Utrum Foundation’s Educational Series for Cryptocurrency Investors, Traders, and Enthusiasts

In the previous post we discussed “being your own bank.” With this in mind, let’s set a baseline of thought and begin taking measures to setup your security and the practices which you can implement to protect your “bank.”

Intro and Basics — Securing Yourself Before Investing

Before you begin investing in cryptocurrency, you need to take inventory of your personal practices, habits and make some adjustments which will ultimately protect your holdings and trades. For starters, as a newbie to cryptocurrency investing I suggest you set a baseline perspective that includes the following premises:

ANONYMITY in your social and “untrusted” interactions is paramount to securing your holdings and activity.

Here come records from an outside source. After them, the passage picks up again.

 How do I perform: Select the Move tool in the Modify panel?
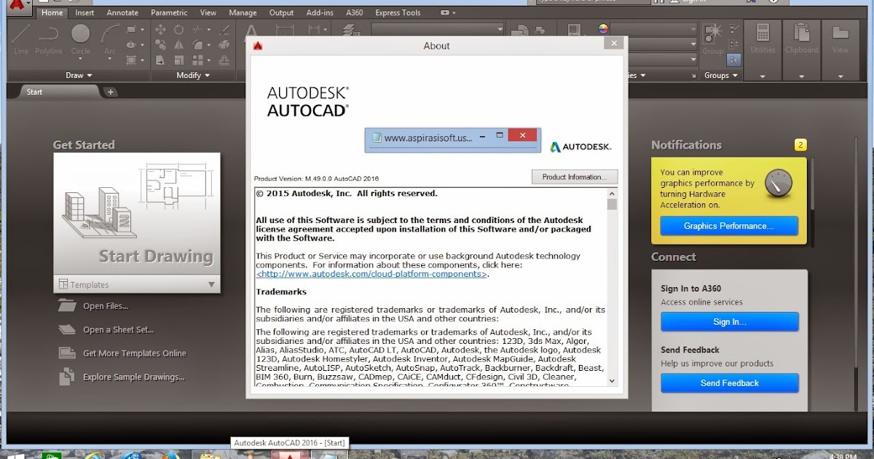(161, 31)
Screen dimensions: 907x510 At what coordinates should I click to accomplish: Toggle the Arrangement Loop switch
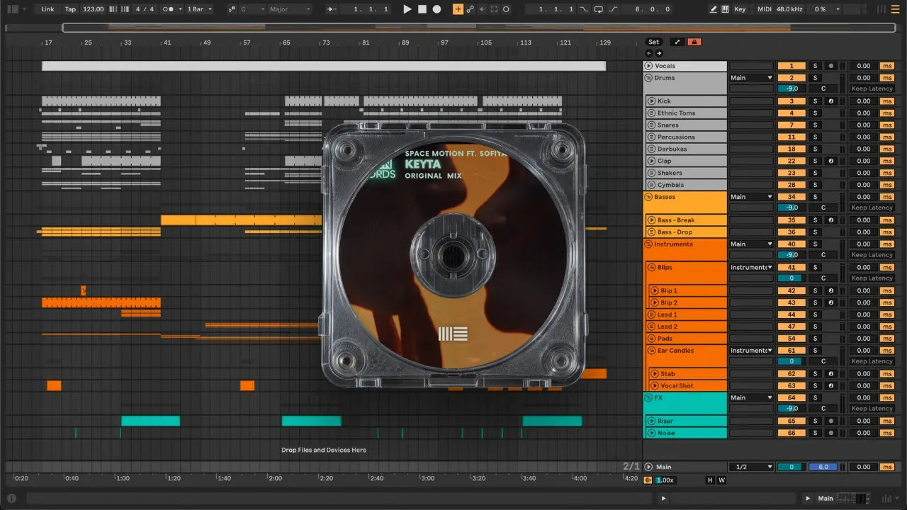[x=599, y=9]
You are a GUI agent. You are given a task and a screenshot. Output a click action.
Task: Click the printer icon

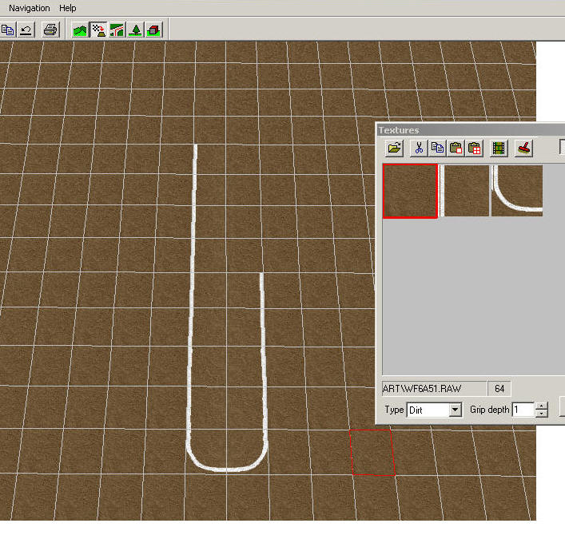point(50,30)
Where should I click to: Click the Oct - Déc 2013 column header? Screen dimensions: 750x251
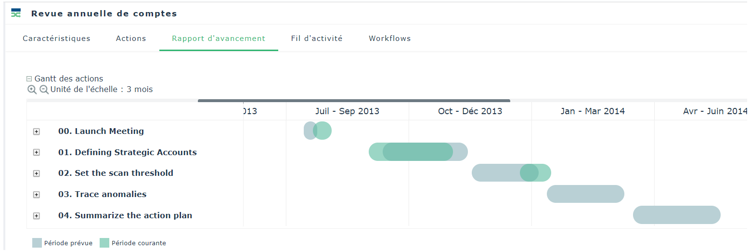click(470, 111)
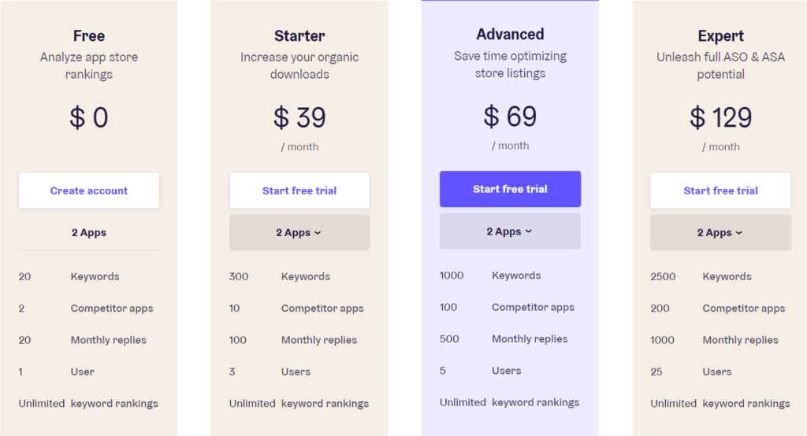Select the Free plan heading
Viewport: 807px width, 436px height.
(89, 36)
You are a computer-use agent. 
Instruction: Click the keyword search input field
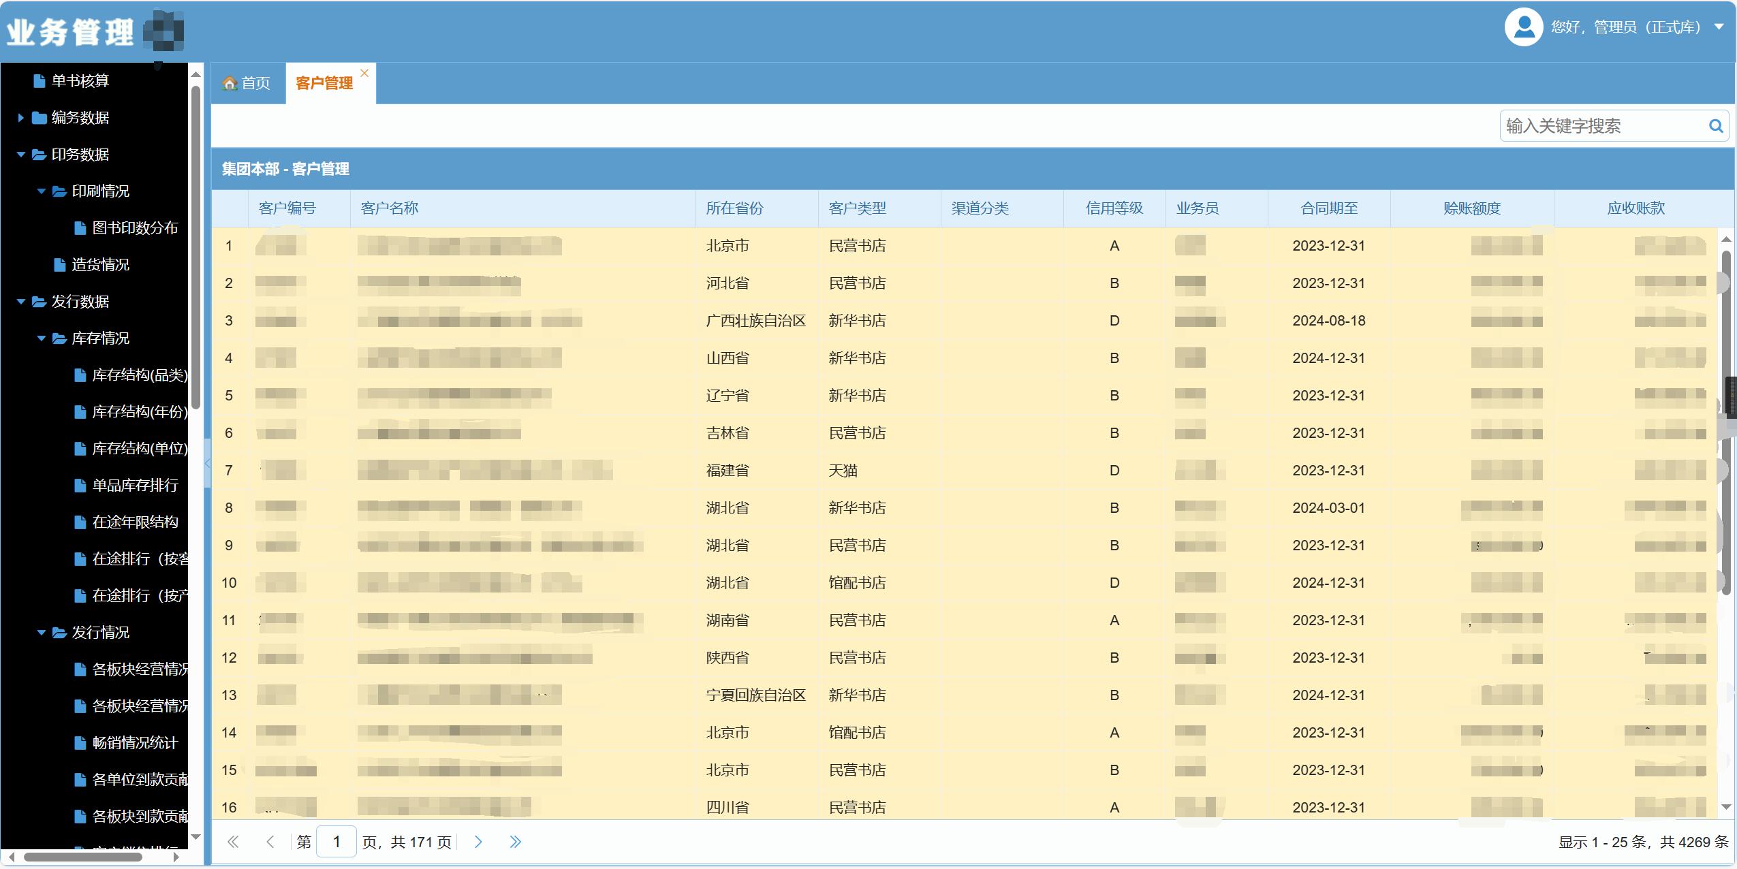pos(1601,126)
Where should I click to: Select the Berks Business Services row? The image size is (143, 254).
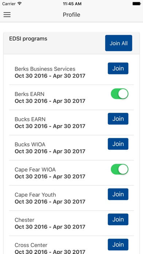[72, 72]
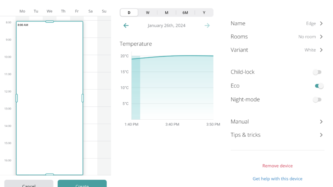Turn on Night-mode switch

[317, 100]
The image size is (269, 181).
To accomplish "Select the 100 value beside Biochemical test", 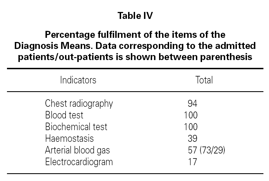I will [x=191, y=127].
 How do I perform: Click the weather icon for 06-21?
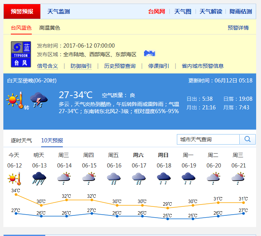point(238,178)
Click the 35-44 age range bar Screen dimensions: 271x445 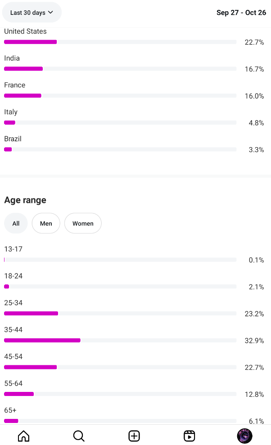pos(120,341)
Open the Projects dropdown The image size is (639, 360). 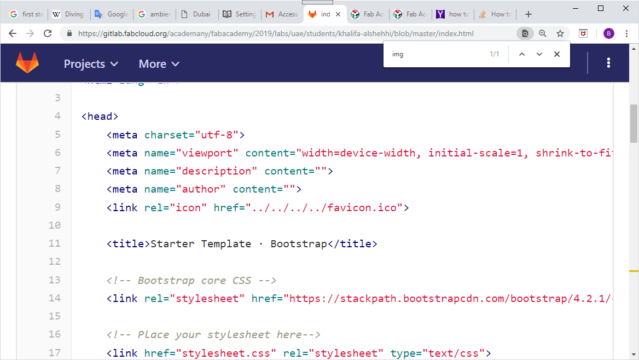pyautogui.click(x=91, y=63)
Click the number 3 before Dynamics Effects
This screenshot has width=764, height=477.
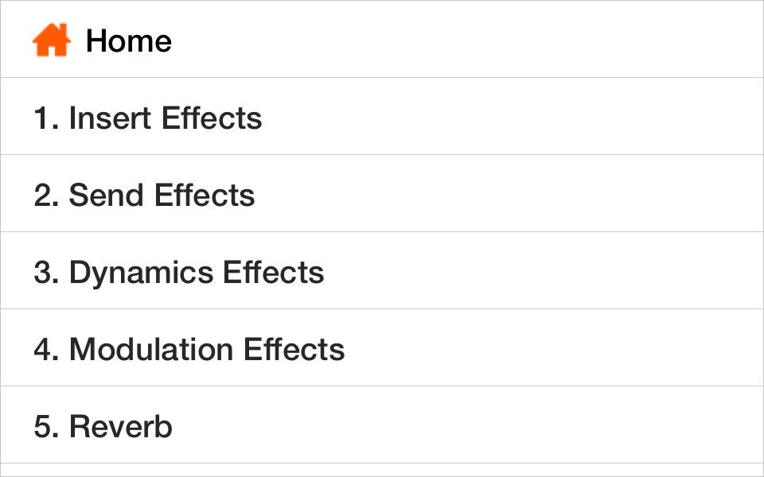pyautogui.click(x=42, y=272)
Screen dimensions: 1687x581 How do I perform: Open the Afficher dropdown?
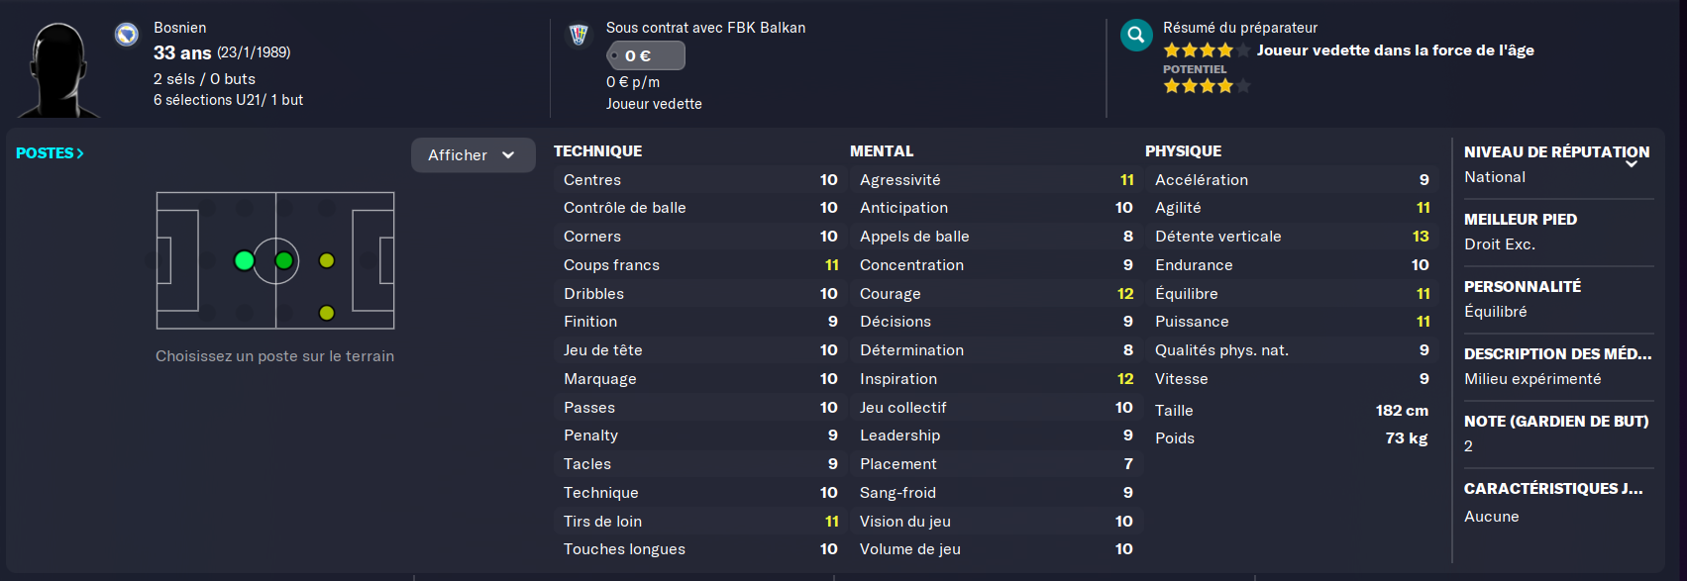click(473, 155)
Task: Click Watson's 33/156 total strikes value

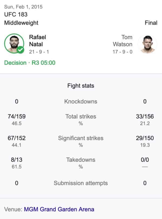Action: coord(145,116)
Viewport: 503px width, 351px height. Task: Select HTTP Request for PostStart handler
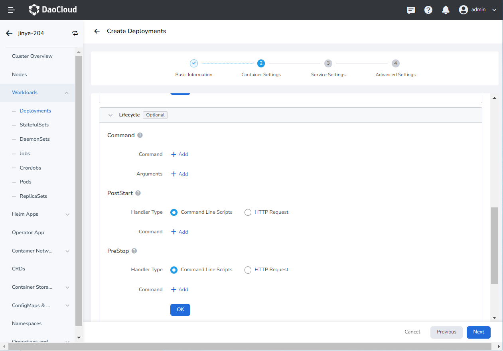click(248, 213)
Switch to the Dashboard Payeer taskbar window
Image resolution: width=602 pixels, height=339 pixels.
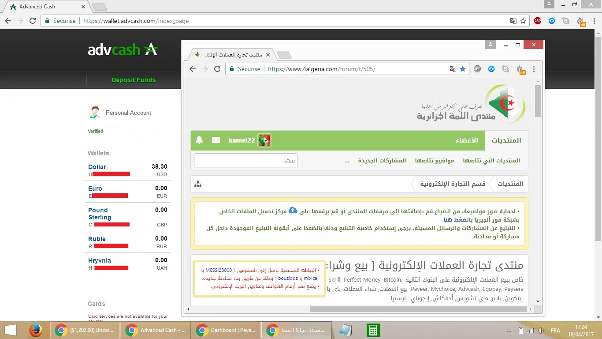click(227, 330)
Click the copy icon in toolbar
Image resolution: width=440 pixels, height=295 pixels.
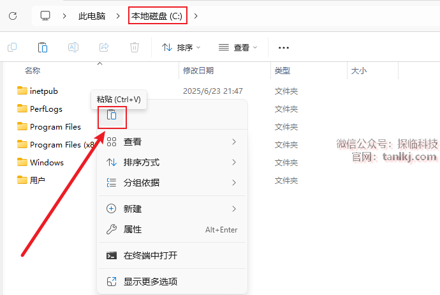click(x=12, y=47)

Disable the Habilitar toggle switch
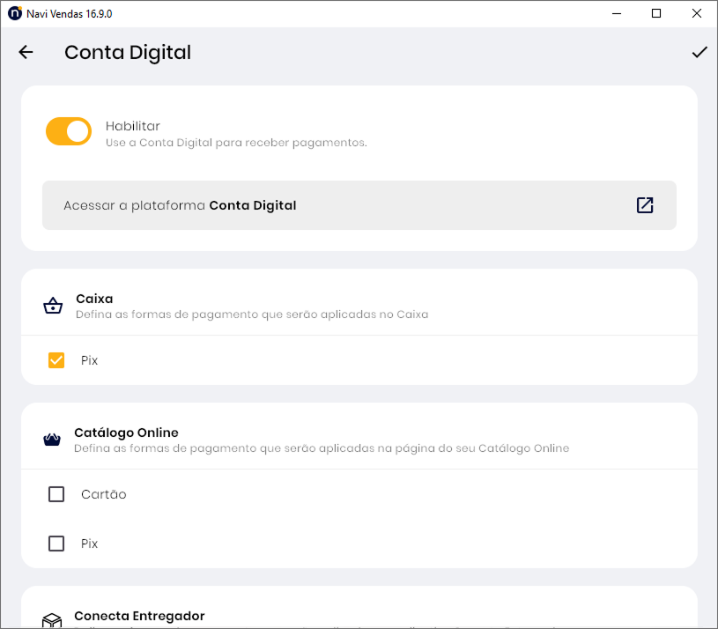tap(69, 132)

CAUTION in your actions is key to safe and successful transactions.

PARANOIA is HIGHLY underrated when it comes to dealing in cryptocurrency.

Contrary to the way most people deal with their finances in our modern society, where we essentially blindly trust strangers pretty regularly, in the crypto world that sort of behavior gets you broke fast. And this “trust” doesn’t begin and end at “don’t share your private key”…it begins with simply what you talk about and with whom you share information about your crypto holdings or investments.

Let’s briefly discuss each of these three principles.


Being at least moderately paranoid can help you protect your crypto dealings. In every related action you should assume that any “leak” of your private key or similar information, it will be exploited. Even to the degree that I do not trust a used device or computer unless I’ve replaced the OS…although I go a step further and replace the drive.

Why be so paranoid? It’s not necessarily about that one layer of security, for example the used computer, it’s about being in the habit of awareness and caution.

Remember, if you send cryptocurrency to the wrong address or to an untrusted person…or use your private key/other sensitive login information on a computer that’s not trusted and secured, you risk losing money permanently. Even if you sent cryptocurrency to a wallet no one owns by accident, it will just sit and rot there, never to be claimed.

So being a little paranoid goes a long way.

The reason I use that word specifically, is, as one example, I’ve noted a lot of gullibility crypto subreddits…such as ethtrader. Someone posts a link to a “new exchange” or one I saw recently was a site claiming to allow you to cash out your ETH for PayPal. In many cases of such scams the funds just end up on the scamsters wallet with no recourse. And people fall prey to this, especially people who are used to the centralized financial community and aren’t very keen on the community of cryptocurrency, to know what exchanges for example, are trustworthy, etc.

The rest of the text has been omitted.